下のリストの全行を、「番号」と「内容」の2列のMarkdown表に並べる。空行は含めない。

┌────────

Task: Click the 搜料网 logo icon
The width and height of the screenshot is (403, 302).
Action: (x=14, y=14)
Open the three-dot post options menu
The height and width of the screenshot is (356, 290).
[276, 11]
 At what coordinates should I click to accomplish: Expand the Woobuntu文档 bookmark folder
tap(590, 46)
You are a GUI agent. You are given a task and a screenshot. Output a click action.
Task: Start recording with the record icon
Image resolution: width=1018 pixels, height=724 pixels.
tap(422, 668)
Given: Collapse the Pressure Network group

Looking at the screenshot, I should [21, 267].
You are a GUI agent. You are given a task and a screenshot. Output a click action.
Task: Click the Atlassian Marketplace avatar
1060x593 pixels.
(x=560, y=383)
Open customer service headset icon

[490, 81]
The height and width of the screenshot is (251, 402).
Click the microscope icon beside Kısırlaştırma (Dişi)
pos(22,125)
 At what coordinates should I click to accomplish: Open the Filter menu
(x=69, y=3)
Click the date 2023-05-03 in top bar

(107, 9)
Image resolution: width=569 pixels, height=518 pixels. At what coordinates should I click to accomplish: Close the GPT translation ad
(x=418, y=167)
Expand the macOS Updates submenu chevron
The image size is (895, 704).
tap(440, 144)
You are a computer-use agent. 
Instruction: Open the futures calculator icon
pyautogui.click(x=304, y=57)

└────────

最終結果
| 番号 | 内容 |
|---|---|
| 1 | Task: Click the 搜料网 logo icon |
| 2 | The width and height of the screenshot is (403, 302). |
| 3 | Action: (x=14, y=14) |
| 4 | Open the three-dot post options menu |
| 5 | The height and width of the screenshot is (356, 290). |
| 6 | [276, 11] |
| 7 |  At what coordinates should I click to accomplish: Expand the Woobuntu文档 bookmark folder |
| 8 | tap(590, 46) |
| 9 | You are a GUI agent. You are given a task and a screenshot. Output a click action. |
| 10 | Task: Start recording with the record icon |
| 11 | Image resolution: width=1018 pixels, height=724 pixels. |
| 12 | tap(422, 668) |
| 13 | Given: Collapse the Pressure Network group |
| 14 | Looking at the screenshot, I should [21, 267]. |
| 15 | You are a GUI agent. You are given a task and a screenshot. Output a click action. |
| 16 | Task: Click the Atlassian Marketplace avatar |
| 17 | 1060x593 pixels. |
| 18 | (x=560, y=383) |
| 19 | Open customer service headset icon |
| 20 | [490, 81] |
| 21 | The height and width of the screenshot is (251, 402). |
| 22 | Click the microscope icon beside Kısırlaştırma (Dişi) |
| 23 | pos(22,125) |
| 24 |  At what coordinates should I click to accomplish: Open the Filter menu |
| 25 | (x=69, y=3) |
| 26 | Click the date 2023-05-03 in top bar |
| 27 | (107, 9) |
| 28 | Image resolution: width=569 pixels, height=518 pixels. At what coordinates should I click to accomplish: Close the GPT translation ad |
| 29 | (x=418, y=167) |
| 30 | Expand the macOS Updates submenu chevron |
| 31 | The image size is (895, 704). |
| 32 | tap(440, 144) |
| 33 | You are a computer-use agent.  |
| 34 | Instruction: Open the futures calculator icon |
| 35 | pyautogui.click(x=304, y=57) |